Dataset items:
Segment Open
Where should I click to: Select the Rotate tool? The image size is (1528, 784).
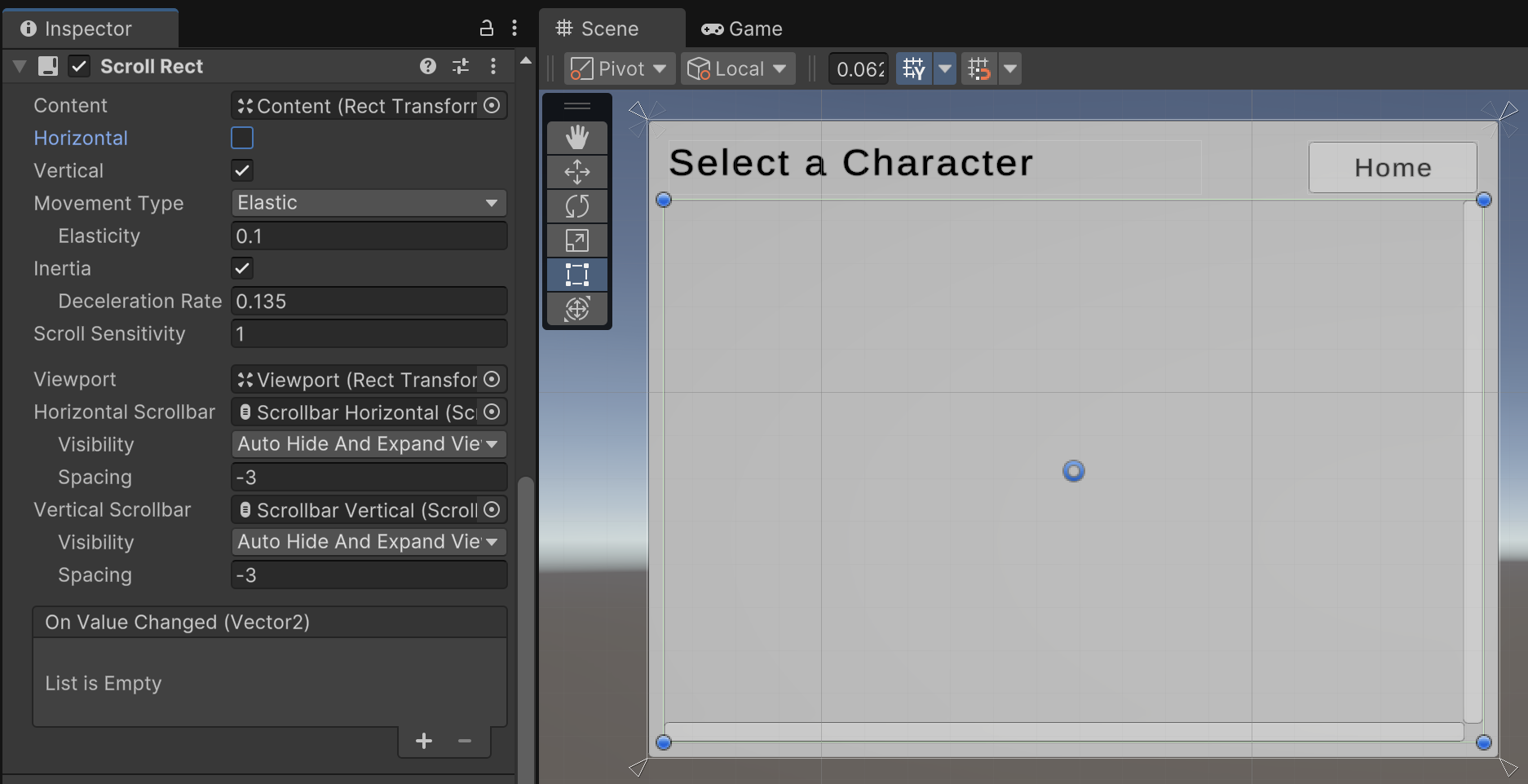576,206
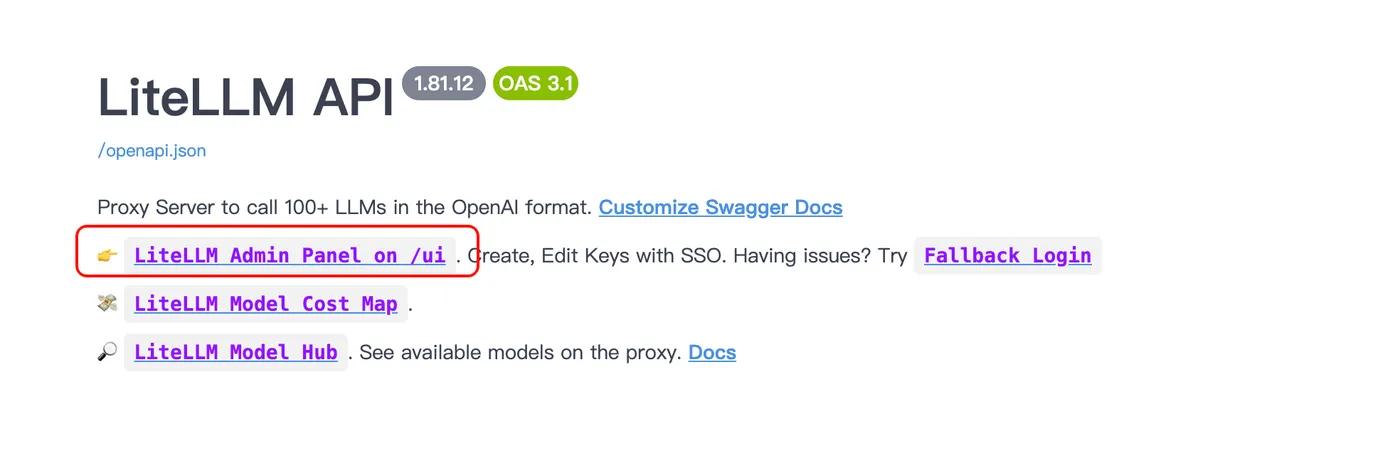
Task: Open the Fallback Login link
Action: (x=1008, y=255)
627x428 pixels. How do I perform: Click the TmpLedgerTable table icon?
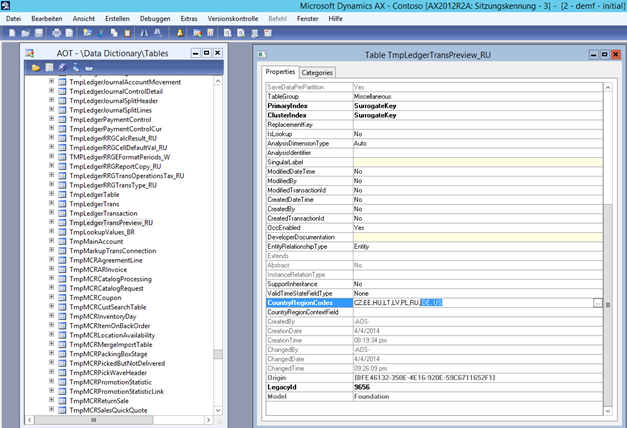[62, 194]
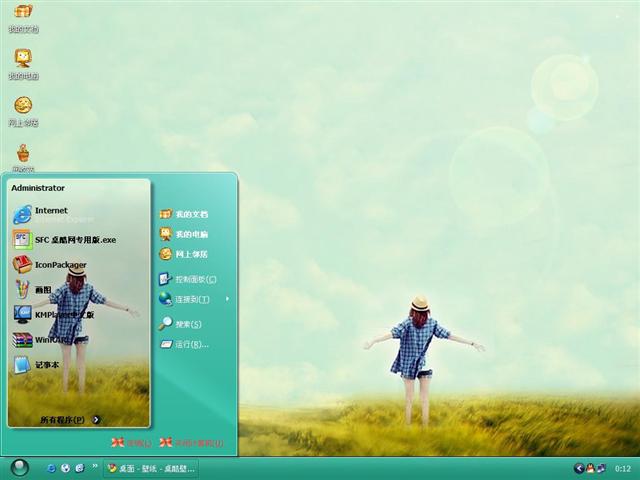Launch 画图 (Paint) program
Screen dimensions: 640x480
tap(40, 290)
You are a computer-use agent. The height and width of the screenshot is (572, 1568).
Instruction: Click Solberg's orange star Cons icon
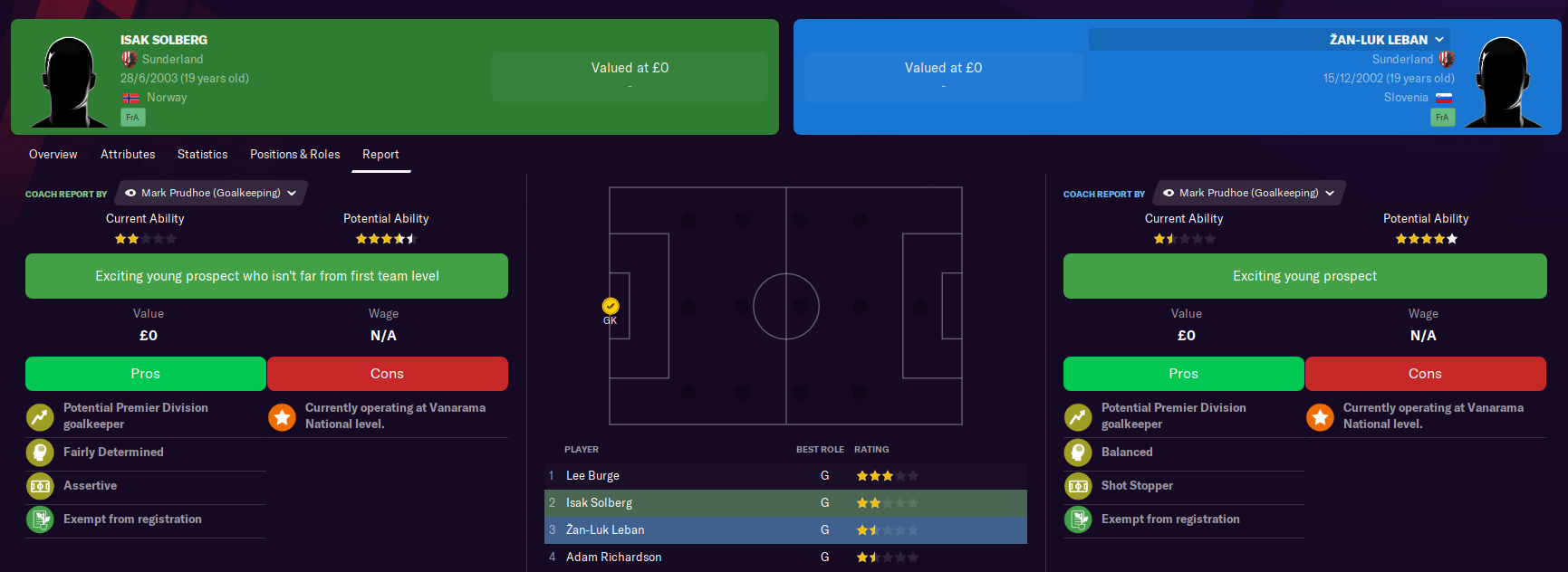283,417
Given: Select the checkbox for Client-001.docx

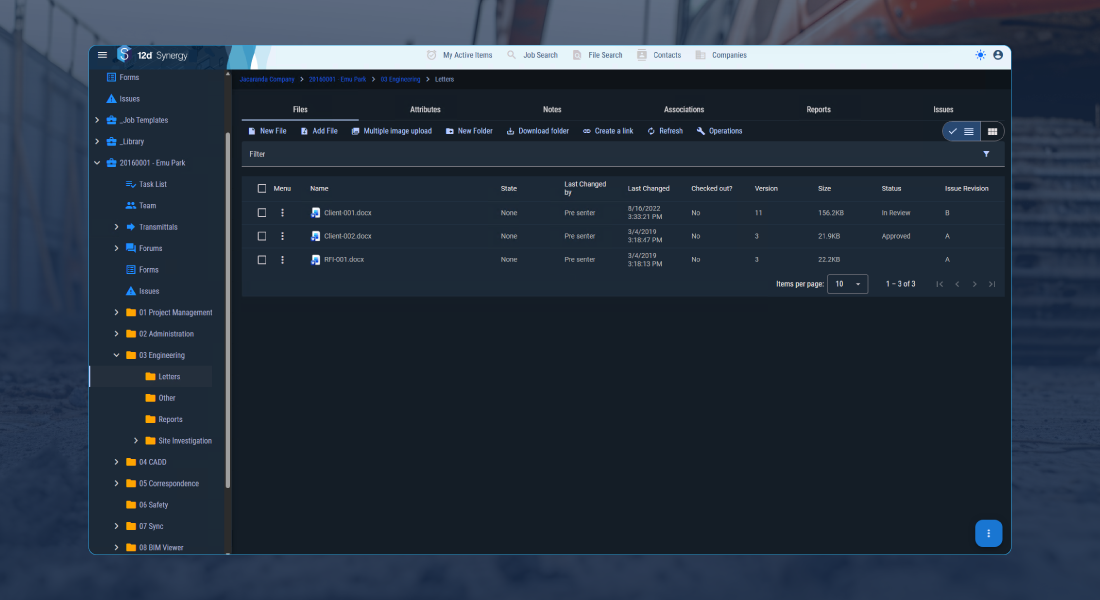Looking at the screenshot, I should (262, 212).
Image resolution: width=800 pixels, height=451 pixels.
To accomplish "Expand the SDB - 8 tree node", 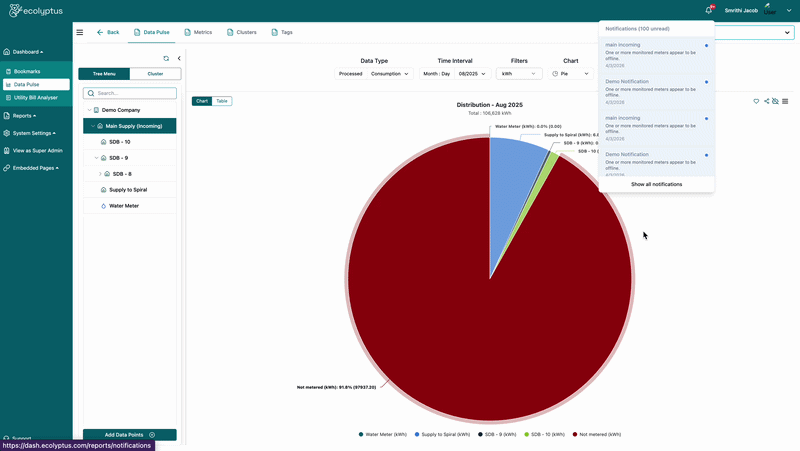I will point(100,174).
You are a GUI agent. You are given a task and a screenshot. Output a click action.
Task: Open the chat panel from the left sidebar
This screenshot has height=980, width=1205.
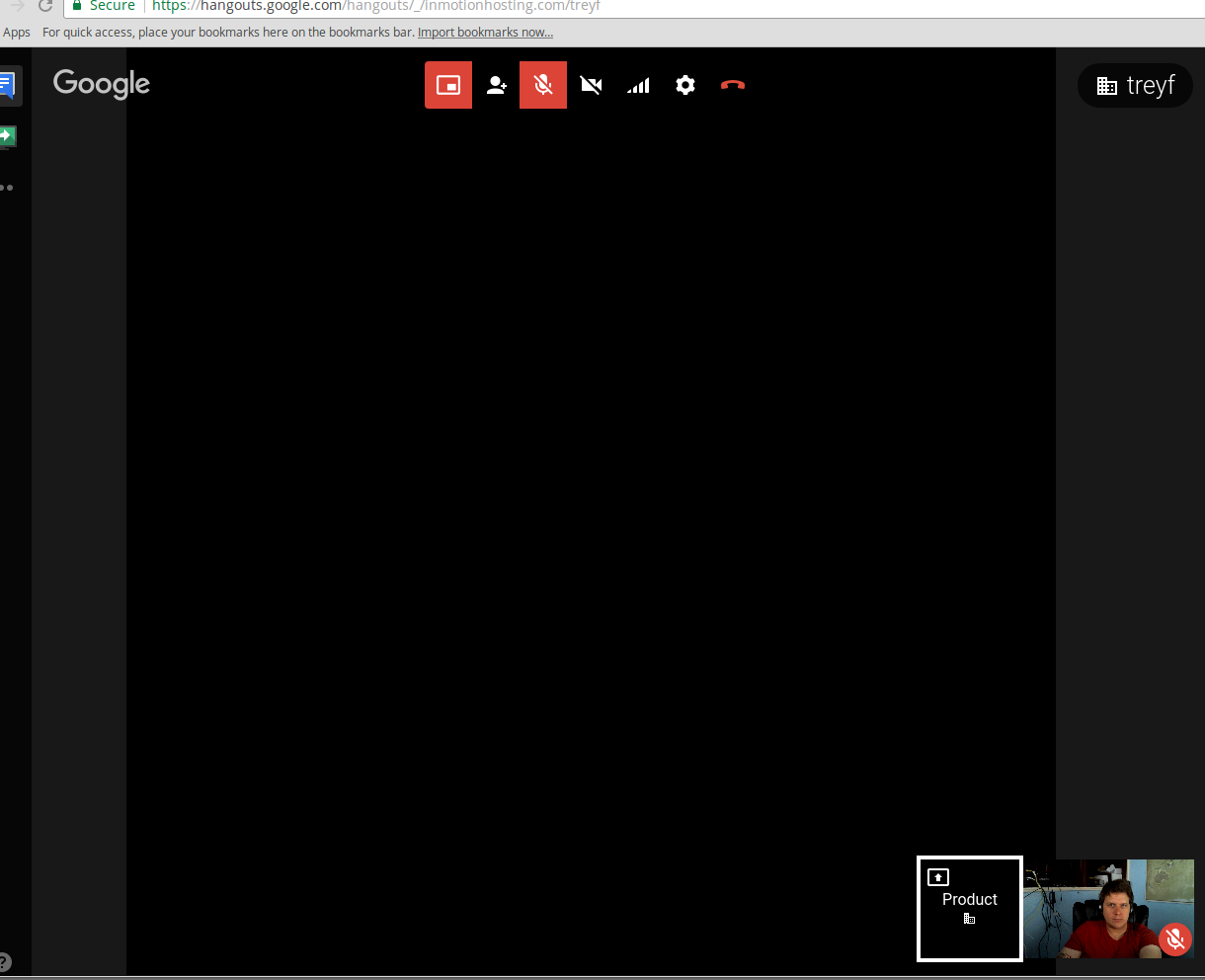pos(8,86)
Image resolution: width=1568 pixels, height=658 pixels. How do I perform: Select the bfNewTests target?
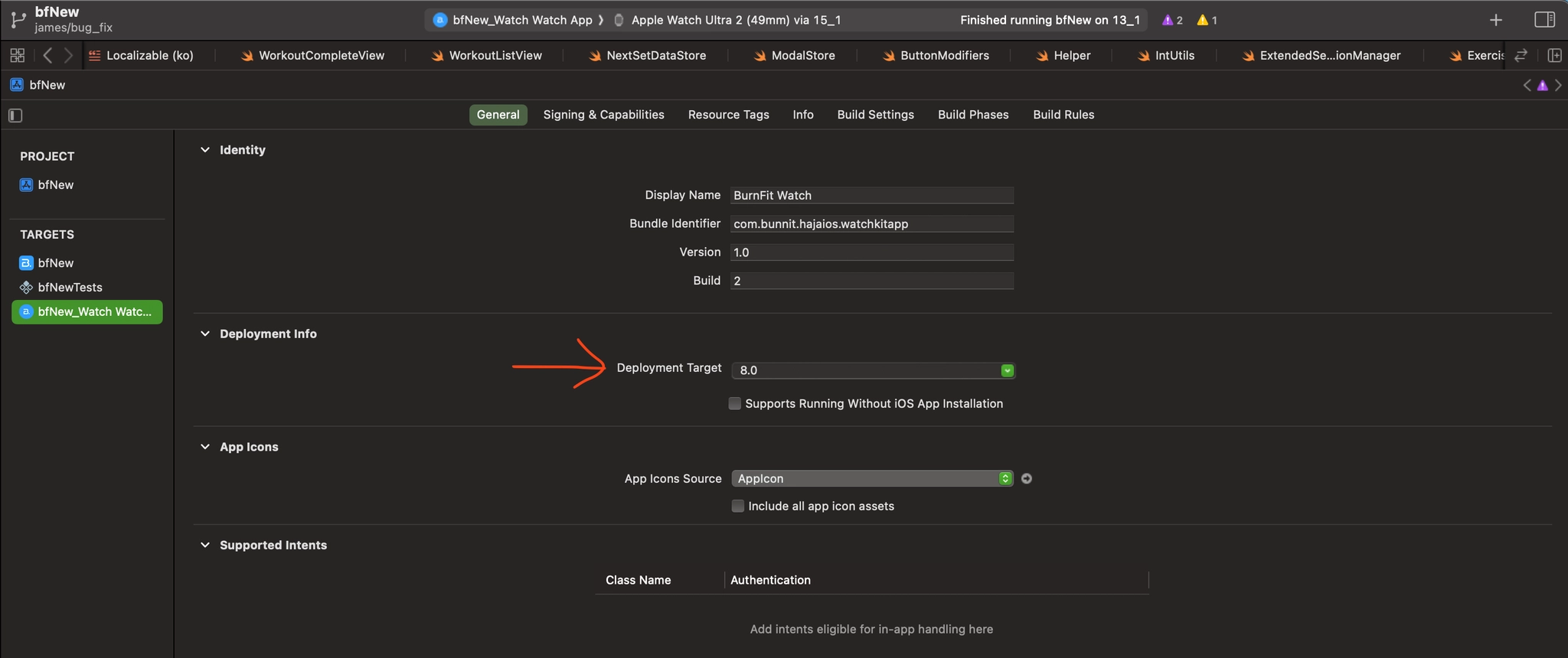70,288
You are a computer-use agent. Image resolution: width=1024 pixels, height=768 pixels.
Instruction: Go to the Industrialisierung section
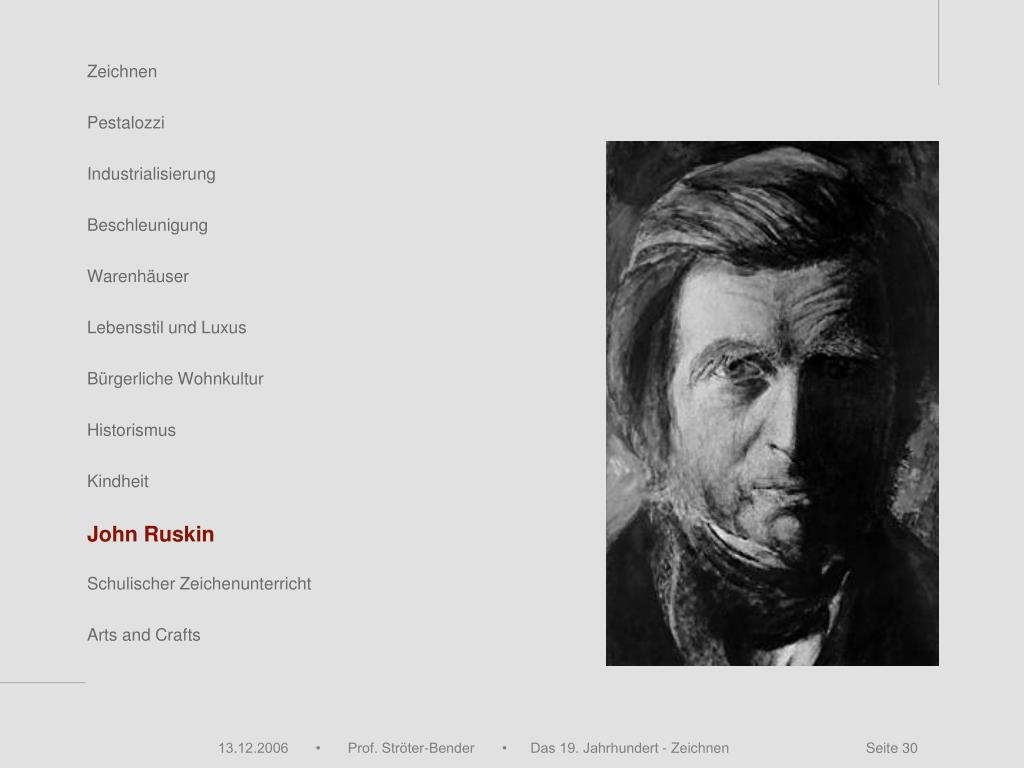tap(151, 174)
Segment Closed
● Task brief
From the line that includes "You are a computer-use agent. Image" on down to the last line of the entries above, set down each line exactly, leaving out the pictures.

● Exercise response
You are a computer-use agent. Image resolution: width=1024 pixels, height=768 pixels.
Instruction: Go to the Industrialisierung section
tap(151, 174)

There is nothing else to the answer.